Only the lines from the line with "You are a computer-use" through the end of the records belong in your reply, copied exactly, with every picture left out.

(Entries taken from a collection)
═══
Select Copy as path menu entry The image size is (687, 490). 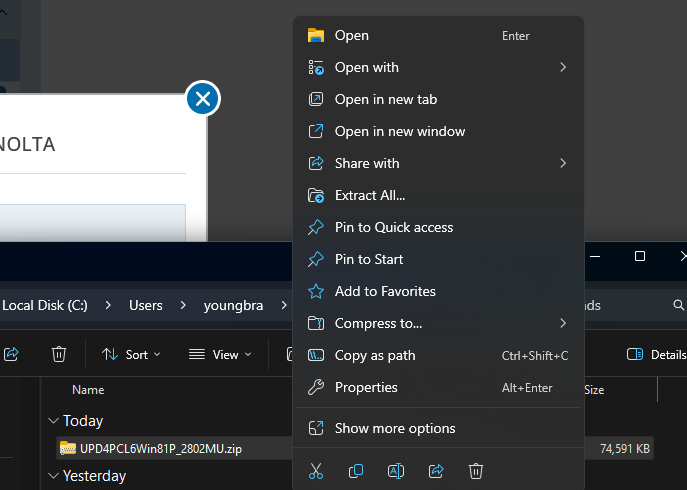[375, 355]
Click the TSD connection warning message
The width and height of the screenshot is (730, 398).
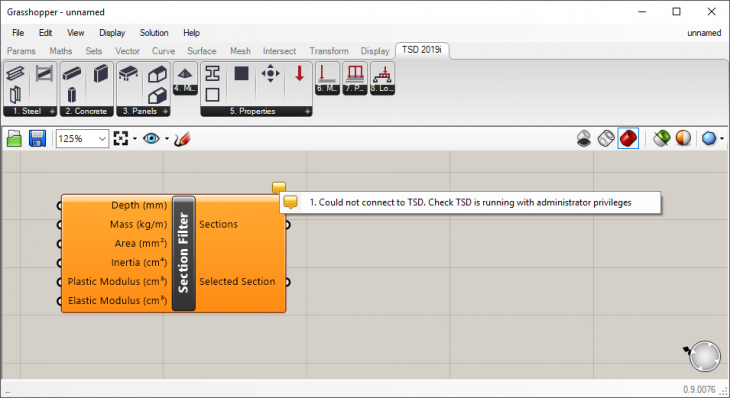(470, 202)
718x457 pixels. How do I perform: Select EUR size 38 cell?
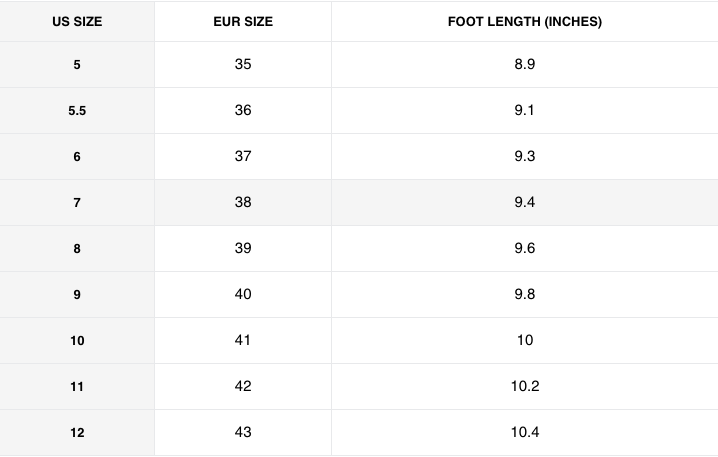click(243, 202)
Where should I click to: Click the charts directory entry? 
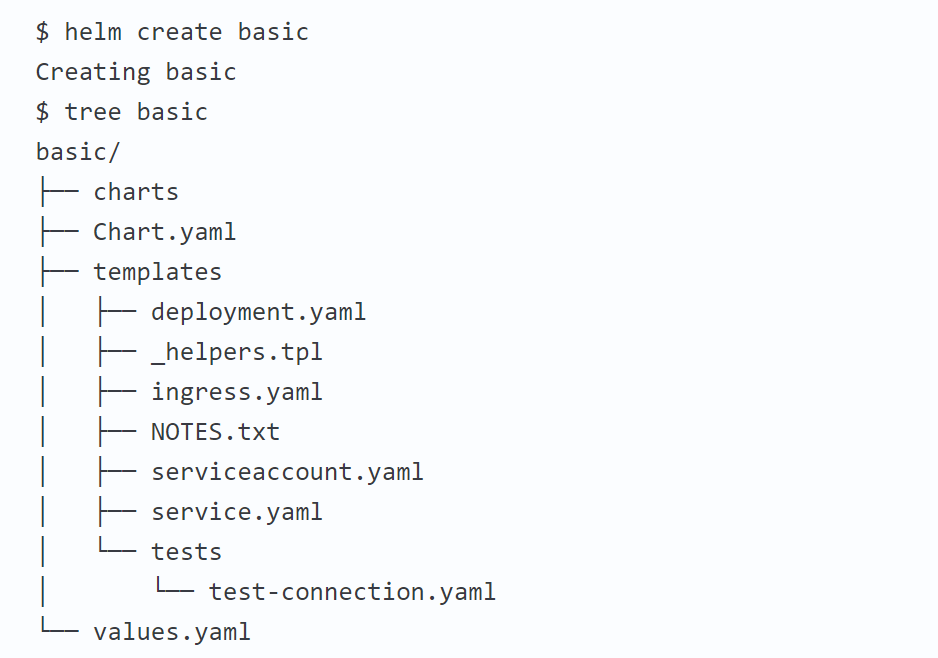(x=136, y=192)
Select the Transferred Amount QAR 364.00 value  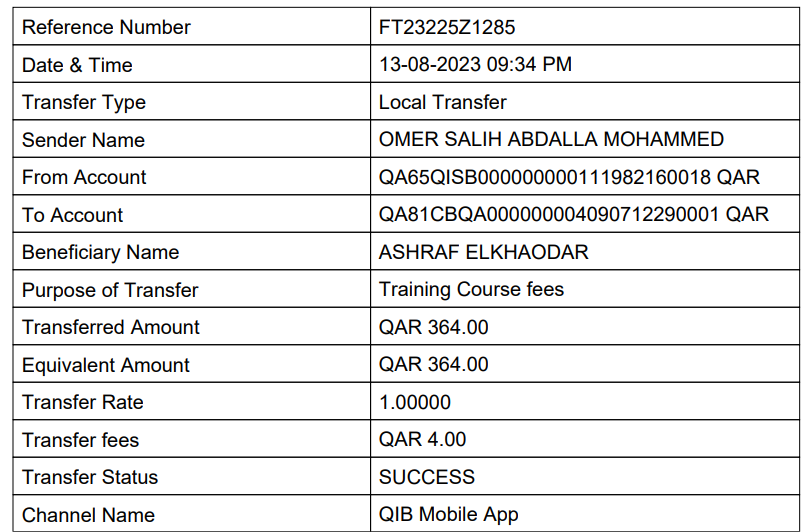(x=433, y=327)
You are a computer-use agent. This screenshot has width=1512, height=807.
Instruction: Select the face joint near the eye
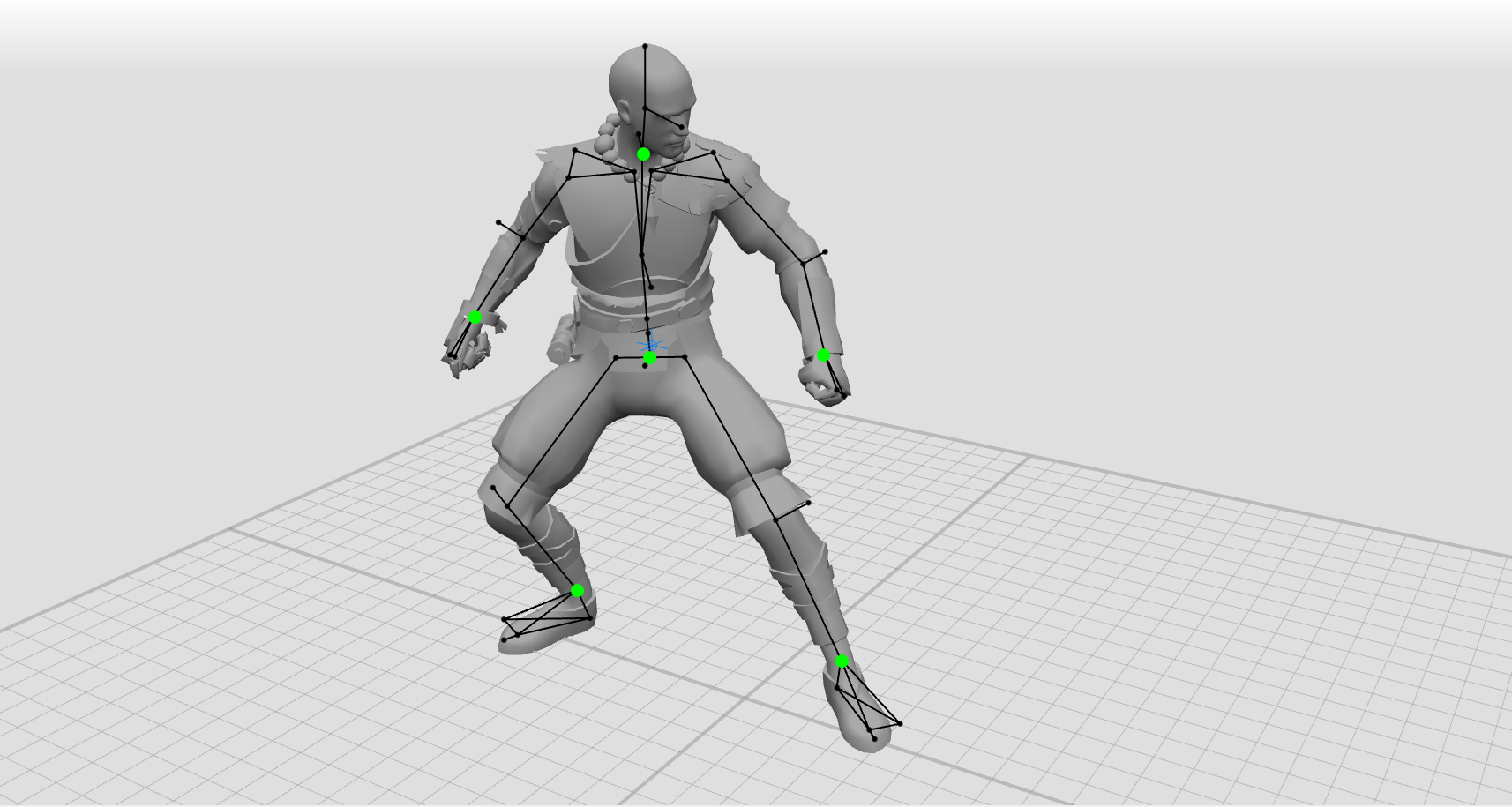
═══
### The answer
You are a computer-use agent. This screenshot has width=1512, height=807.
Instruction: Select the face joint near the eye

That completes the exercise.